Speaker/Bio
Wil Koch received his BS from the University of Rhode and MS from Stevens Institute of Technology in Computer engineering with a focus in machine learning. After working in the aerospace industry as a software engineer, he returned to academia to pursue his PhD in computer science at Boston University. His research is primarily focused in cyber security, and multi-copter flight performance. He is the co-founder CT Hackerspace Inc, Connecticut's oldest and largest hackerspace as well as the founder of Boston Drone Racing, FPV quadcopter racing and hacking club in Boston. Personal webpage:
http://cs-people.bu.edu/wfkoch/
Abstract
Abstract: Modern applications are often split into separate client and server tiers that communicate via message passing over the network.
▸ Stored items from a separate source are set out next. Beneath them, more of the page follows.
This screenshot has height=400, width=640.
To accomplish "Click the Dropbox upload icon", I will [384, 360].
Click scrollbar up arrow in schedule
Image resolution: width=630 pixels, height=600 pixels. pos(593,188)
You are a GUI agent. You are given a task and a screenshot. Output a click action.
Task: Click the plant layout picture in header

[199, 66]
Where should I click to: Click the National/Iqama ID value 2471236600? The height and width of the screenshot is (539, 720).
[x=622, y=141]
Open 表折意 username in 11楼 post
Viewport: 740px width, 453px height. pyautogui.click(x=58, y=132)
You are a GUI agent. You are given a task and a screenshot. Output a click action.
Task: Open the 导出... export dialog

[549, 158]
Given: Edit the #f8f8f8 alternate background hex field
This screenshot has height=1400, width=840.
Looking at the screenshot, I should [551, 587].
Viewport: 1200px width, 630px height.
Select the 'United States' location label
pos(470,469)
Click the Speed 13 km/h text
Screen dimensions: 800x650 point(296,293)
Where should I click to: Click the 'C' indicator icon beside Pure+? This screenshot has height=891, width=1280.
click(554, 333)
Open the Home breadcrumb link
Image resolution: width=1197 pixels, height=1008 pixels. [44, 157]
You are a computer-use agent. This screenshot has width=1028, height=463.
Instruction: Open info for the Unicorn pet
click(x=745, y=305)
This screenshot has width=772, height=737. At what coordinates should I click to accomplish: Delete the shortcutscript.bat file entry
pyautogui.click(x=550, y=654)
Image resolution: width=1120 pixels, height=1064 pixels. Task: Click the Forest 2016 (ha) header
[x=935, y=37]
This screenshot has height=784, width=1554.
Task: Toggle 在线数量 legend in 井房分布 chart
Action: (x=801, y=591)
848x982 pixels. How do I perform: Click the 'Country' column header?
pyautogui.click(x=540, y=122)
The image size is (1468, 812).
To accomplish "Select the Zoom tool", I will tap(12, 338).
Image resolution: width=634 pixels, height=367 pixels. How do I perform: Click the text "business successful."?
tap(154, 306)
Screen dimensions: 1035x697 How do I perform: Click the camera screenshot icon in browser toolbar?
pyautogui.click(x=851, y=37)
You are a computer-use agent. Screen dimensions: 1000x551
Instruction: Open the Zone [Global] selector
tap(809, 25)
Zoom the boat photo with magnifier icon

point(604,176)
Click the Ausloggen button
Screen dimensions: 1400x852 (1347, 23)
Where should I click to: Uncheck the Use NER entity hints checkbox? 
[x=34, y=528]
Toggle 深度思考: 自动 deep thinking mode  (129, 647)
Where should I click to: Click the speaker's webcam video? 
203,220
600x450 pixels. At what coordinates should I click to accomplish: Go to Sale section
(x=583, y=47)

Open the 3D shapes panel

One well-understood threat to privacy for such applications is the leakage of sensitive user information either in transit or at the server. In response, an array of defensive techniques have been developed to identify or block unintended or malicious information leakage. However, prior work has primarily considered privacy leaks originating at the client directed at the server, while leakage in the reverse direction -- from the server to the client -- is comparatively under-studied. The question of whether and to what degree this leakage constitutes a threat remains an open question. We answer this question in the affirmative with Hush, a technique for semi-automatically identifying Server-based InFormation OvershariNg (SIFON) vulnerabilities in multi-tier applications. In particular, the technique detects SIFON vulnerabilities using a heuristic that overshared sensitive information from server-side APIs will not be displayed by the application's user interface. The technique first performs a scalable static program analysis to screen applications for potential vulnerabilities, and then attempts to confirm these candidates as true vulnerabilities with a partially-automated dynamic analysis. Our evaluation over a large corpus of Android applications demonstrates the effectiveness of the technique by discovering several previously-unknown SIFON vulnerabilities in eight applications.